Objective | Can you repeat the data exactly, from the line with "Where should I click to: Click the green 运行" up to and including the last line of the data?

Records shown |

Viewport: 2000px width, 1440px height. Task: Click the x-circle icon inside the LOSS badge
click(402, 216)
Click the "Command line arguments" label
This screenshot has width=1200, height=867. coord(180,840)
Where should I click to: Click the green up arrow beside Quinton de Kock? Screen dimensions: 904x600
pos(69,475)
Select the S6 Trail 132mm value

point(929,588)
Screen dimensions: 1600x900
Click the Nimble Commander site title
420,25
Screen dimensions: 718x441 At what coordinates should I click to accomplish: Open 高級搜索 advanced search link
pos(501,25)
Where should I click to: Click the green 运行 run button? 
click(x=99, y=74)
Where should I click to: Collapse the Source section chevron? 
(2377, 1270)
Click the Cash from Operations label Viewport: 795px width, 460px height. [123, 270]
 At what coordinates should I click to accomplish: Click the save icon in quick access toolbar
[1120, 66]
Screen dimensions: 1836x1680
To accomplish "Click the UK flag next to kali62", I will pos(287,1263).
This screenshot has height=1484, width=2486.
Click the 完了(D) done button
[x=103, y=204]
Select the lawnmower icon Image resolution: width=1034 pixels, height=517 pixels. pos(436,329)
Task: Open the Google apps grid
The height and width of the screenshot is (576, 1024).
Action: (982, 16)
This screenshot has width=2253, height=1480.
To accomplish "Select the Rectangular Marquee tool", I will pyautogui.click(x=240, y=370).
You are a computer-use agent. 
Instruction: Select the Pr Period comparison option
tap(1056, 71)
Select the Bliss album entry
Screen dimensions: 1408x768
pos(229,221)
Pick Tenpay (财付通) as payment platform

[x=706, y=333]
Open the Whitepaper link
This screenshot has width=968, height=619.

The output |
Where should I click to: Click the green 运行 run button? 
click(x=99, y=74)
Where should I click to: Collapse the Source section chevron? 
(2377, 1270)
Click the Cash from Operations label Viewport: 795px width, 460px height. [123, 270]
 At what coordinates should I click to accomplish: Click the save icon in quick access toolbar
[1120, 66]
Screen dimensions: 1836x1680
To accomplish "Click the UK flag next to kali62", I will pos(287,1263).
This screenshot has height=1484, width=2486.
Click the 完了(D) done button
[x=103, y=204]
Select the lawnmower icon Image resolution: width=1034 pixels, height=517 pixels. pos(436,329)
Task: Open the Google apps grid
The height and width of the screenshot is (576, 1024).
Action: (982, 16)
This screenshot has width=2253, height=1480.
To accomplish "Select the Rectangular Marquee tool", I will pyautogui.click(x=240, y=370).
You are a computer-use agent. 
Instruction: Select the Pr Period comparison option
tap(1056, 71)
Select the Bliss album entry
Screen dimensions: 1408x768
pos(229,221)
Pick Tenpay (财付通) as payment platform

[x=706, y=333]
Open the Whitepaper link
This screenshot has width=968, height=619.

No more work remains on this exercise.